● **TASK INSTRUCTIONS**
Pictures aside, repeat every entry exactly.

● **INFORMATION GIVEN**
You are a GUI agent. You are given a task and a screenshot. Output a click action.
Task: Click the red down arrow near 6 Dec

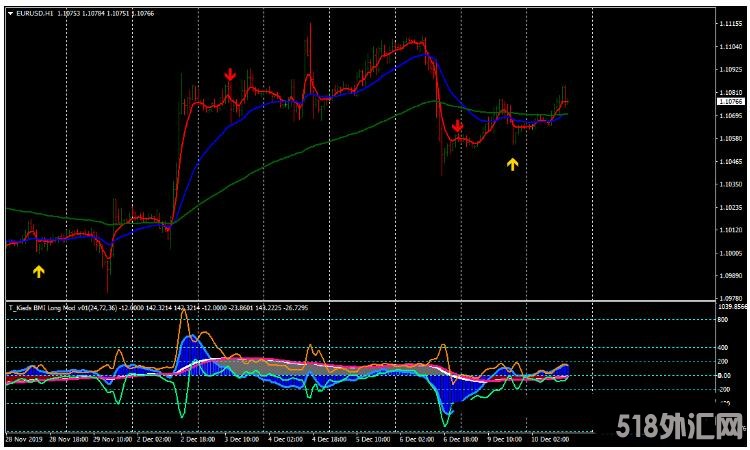click(x=457, y=126)
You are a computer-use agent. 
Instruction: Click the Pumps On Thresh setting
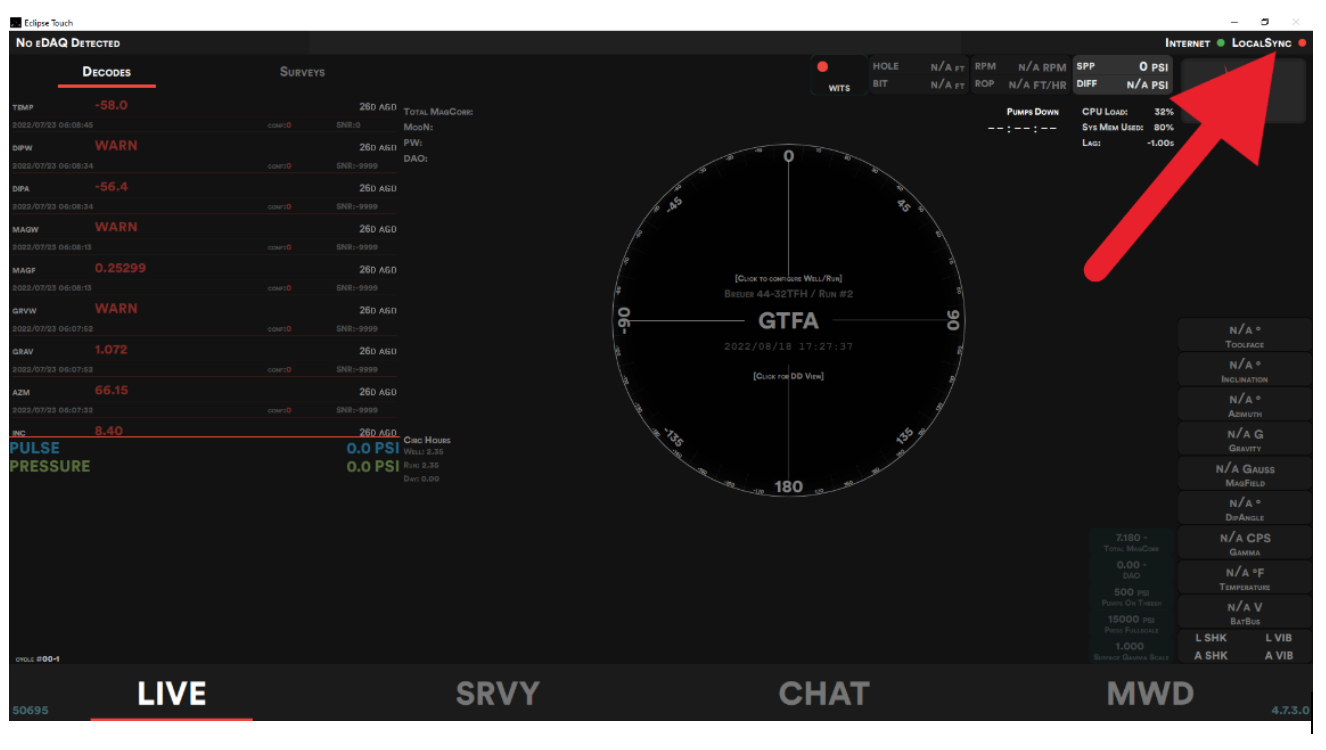[1131, 597]
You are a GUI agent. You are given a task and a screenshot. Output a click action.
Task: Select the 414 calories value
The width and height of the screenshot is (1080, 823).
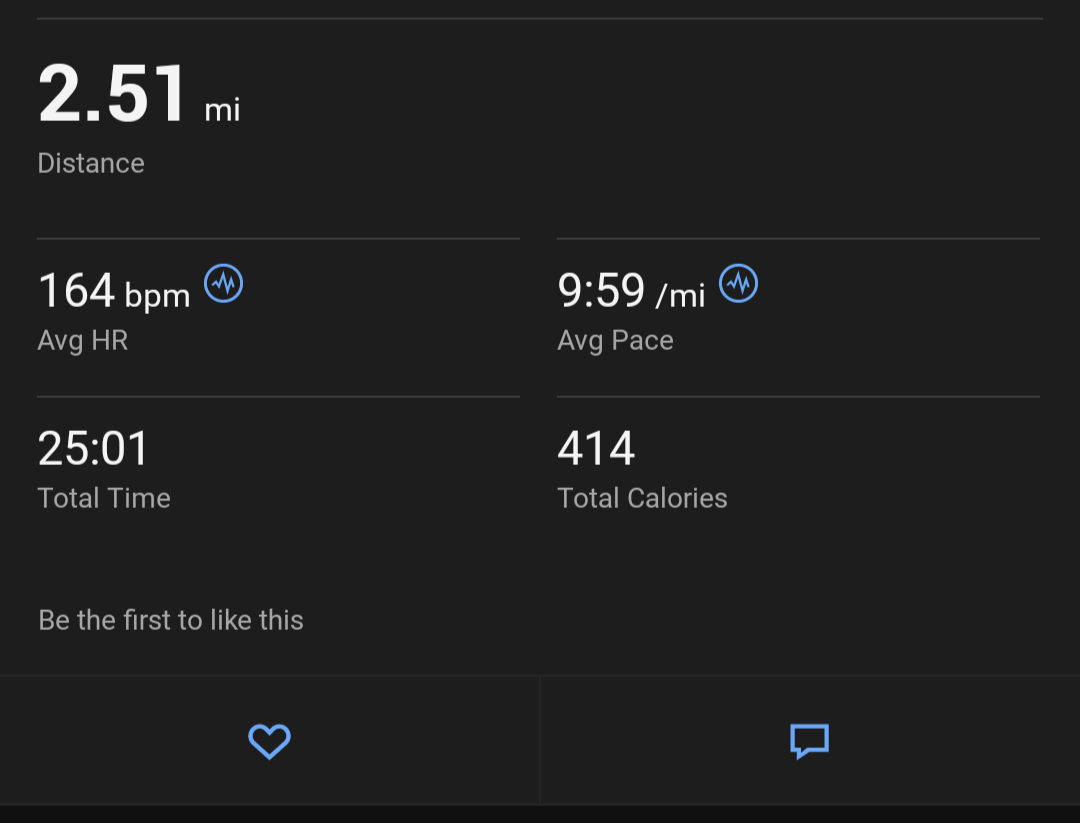pyautogui.click(x=596, y=448)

● **ANSWER BELOW**
You are a GUI agent. You are given a task and a screenshot. Output a click action.
Task: Click the red down arrow near 6 Dec

click(x=457, y=126)
You are a computer-use agent. 
Instruction: Click the Pumps On Thresh setting
[1131, 597]
You are a GUI agent. You are given a task and a screenshot. Output a click action.
Task: Select the 414 calories value
The width and height of the screenshot is (1080, 823).
pyautogui.click(x=596, y=448)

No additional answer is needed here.